INGOT-DR ( INterpretable GrOup Testing for Drug Resistance) is an interpretable rule-based predictive model base on Group Testing and Boolean Compressed Sesing. For more details and citation please see the INGOT-DR paper. To access scripts used to produce the results in the paper please visit INGOT-DR Project. To access the data used in the paper please visit/cite M.tuberculosis dataset for drug resistant.

##Table of content

Installation

INGOT-DR can be installed from PyPI.

pip install ingotdr

Usage

INGOT-DR is implemented as a scikit-learn classifier. As a result, this classifier is compatible with most of scikit-learn tools (e.g. cross validation and hyper-parameter tuning tools). In the following section, we provide some usage examples:

Arguments

ingot.INGOTClassifier( w_weight=1, lambda_p=1, lambda_z=1, lambda_e=1, false_positive_rate_upper_bound=None,
                       false_negative_rate_upper_bound=None, max_rule_size=None, rounding_threshold=1e-5,
                       lp_relaxation=False, only_slack_lp_relaxation=False, lp_rounding_threshold=0,
                       is_it_noiseless=False, solver_name='PULP_CBC_CMD', solver_options=None)
Name Type Description Default
w_weight vector, float A vector, float to provide prior weight to w. 1.0
lambda_p float Regularization coefficient for positive labels. 1.0
lambda_z float Regularization coefficient for negative/zero labels. 1.0
lambda_e float Regularization coefficient for all slack variables. 1.0
false_positive_rate_upper_bound float False positive rate (FPR) upper bound. None
false_negative_rate_upper_bound float False negative rate(FNR) upper bound. None
max_rule_size int Maximum rule size. None
rounding_threshold float Threshold for ILP solutions for Rounding to 0 and 1. 1e-5
lp_relaxation bool A flag to use the lp relaxed version. False
only_slack_lp_relaxation bool A flag to only use the lp relaxed slack variables. False
lp_rounding_threshold float Threshold for lp solutions for Rounding to 0 and 1. Range from 0 to 1. 0.0
is_it_noiseless bool A flag to specify whether the problem is noisy or noiseless. False
solver_name str Solver's name provided by Pulp. 'PULP_CBC_CMD'
solver_options dict Solver's options provided by Pulp. None

Methods

Method Description
fit(X,y) Fit the model with respect to the given data.
get_params_dictionary(variable_type='w') Provide a dictionary of individuals with their status obtained by decoder. Type of the variable.e.g. 'w', 'ep' or 'en'
solution() Provide a vector of binary features importance. i.e. 1 if feature was used in the model 0 otherwise.
predict(X) Provide a predicted labels for X.
score(X,y) Provide the accuracy of self.predict(X) with respect to y
learned_rule(return_type='feature_name') Return a list of rules. return_type can be 'feature_name' or 'feature_id'.
write(fileType='mps', **kwargs) Create a file from the problem. fileType can be 'mps', 'lp', 'json' or 'display'. 'display' shows the ILP/LP problem on screen.

Training and evaluation

Example: The following is an example of training a classifier to predict resistance to second line drug Ciprofloxacin in TB isolates. In this example the feature matrix indicates presence/absence of SNPs in TB isolates, and the label vector represents the drug resistance phenotype. Sample data is available here.

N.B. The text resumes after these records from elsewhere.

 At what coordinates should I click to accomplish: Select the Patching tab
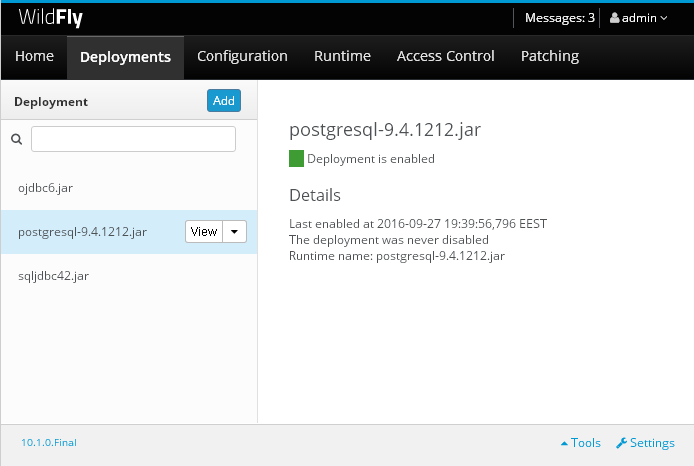click(x=550, y=56)
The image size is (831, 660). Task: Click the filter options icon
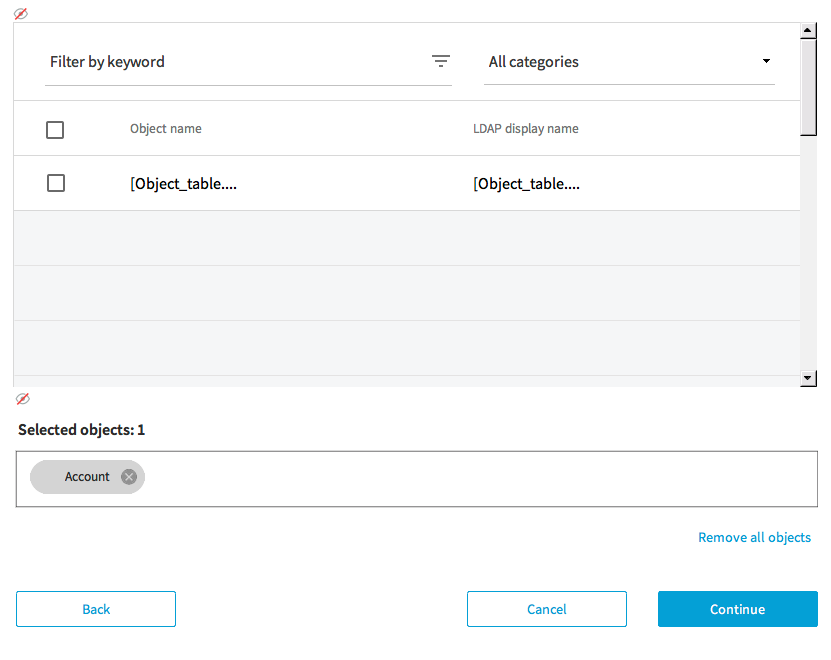(x=440, y=62)
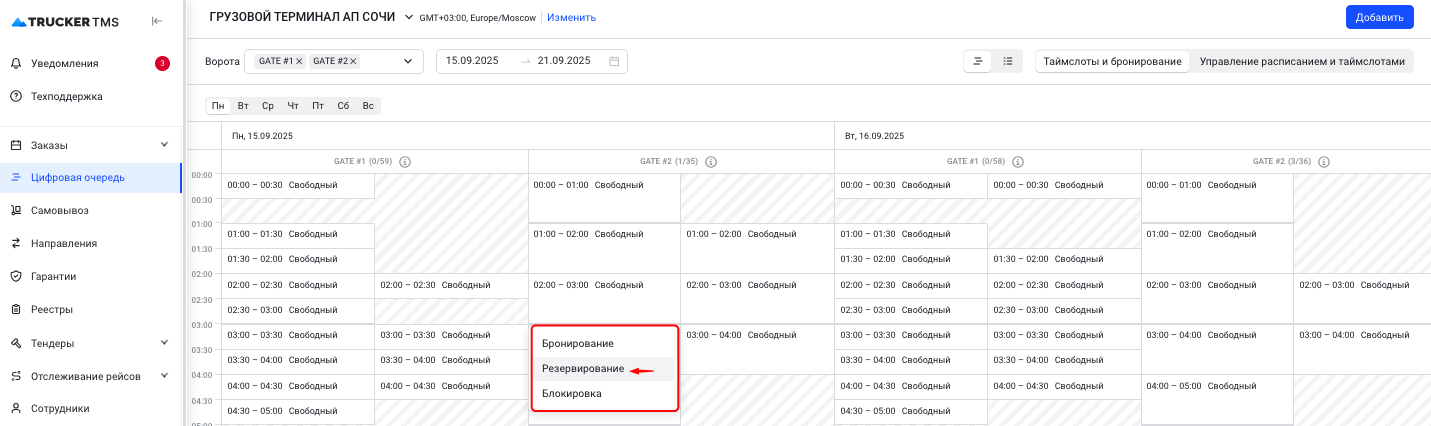Select Блокировка in the popup menu
Screen dimensions: 1431x426
(x=572, y=394)
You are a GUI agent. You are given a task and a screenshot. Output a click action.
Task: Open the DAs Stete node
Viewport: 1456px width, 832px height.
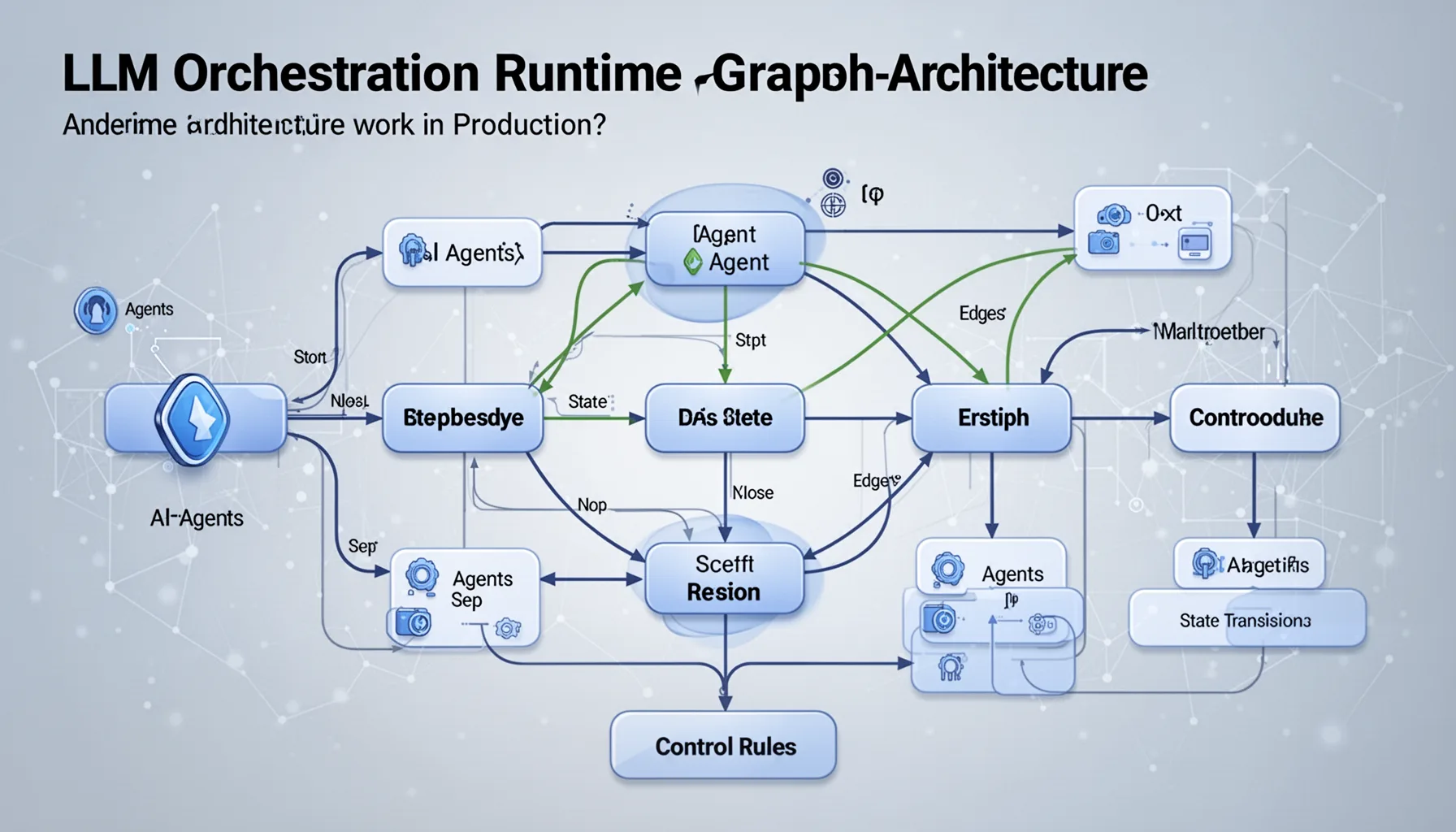pos(723,418)
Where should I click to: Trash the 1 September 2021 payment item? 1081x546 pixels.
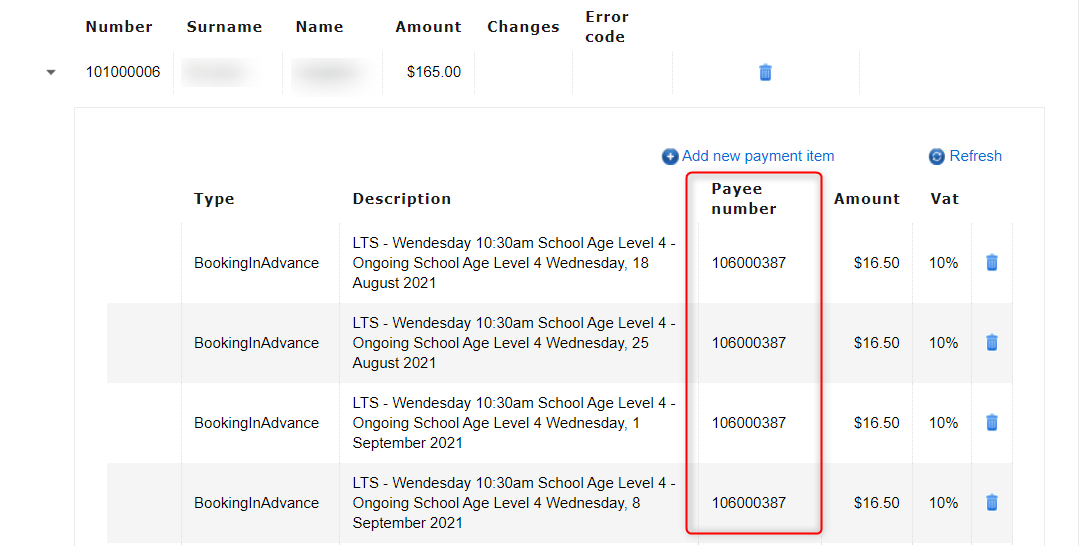pyautogui.click(x=991, y=422)
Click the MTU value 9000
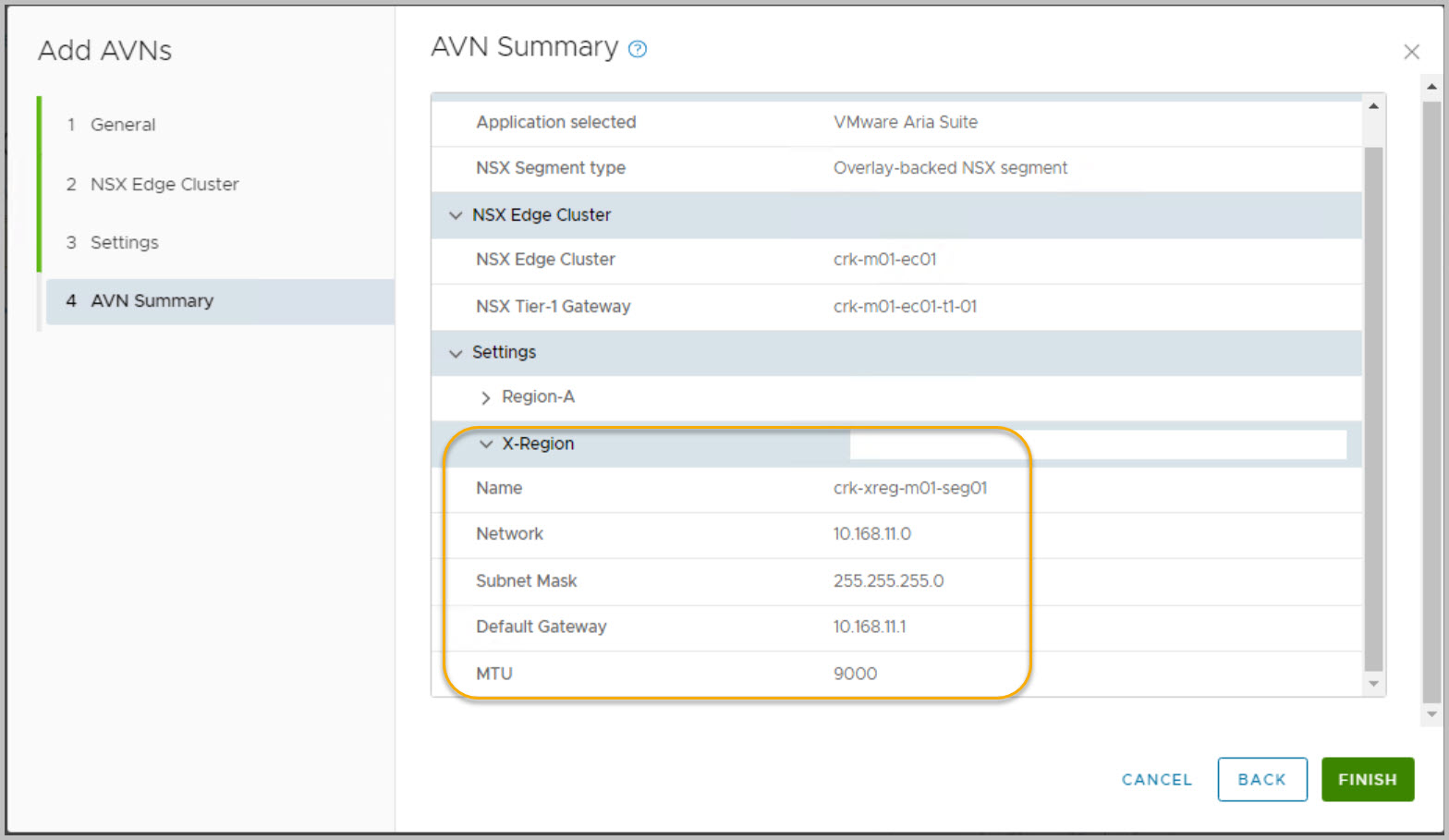Image resolution: width=1449 pixels, height=840 pixels. [855, 674]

from sklearn.model_selection import train_test_split
from sklearn.metrics import balanced_accuracy_score
import pandas as pd
import ingot

feature_matrix = 'SNPsMatrix_ciprofloxacin.csv'
label_vector =  'ciprofloxacinLabel.csv'

X = pd.read_csv(feature_matrix, index_col=0)
y = pd.read_csv(label_vector, index_col=0).to_numpy().ravel()

X_train, X_test, y_train, y_test = train_test_split(X, y, random_state=33, test_size=0.2, stratify=y)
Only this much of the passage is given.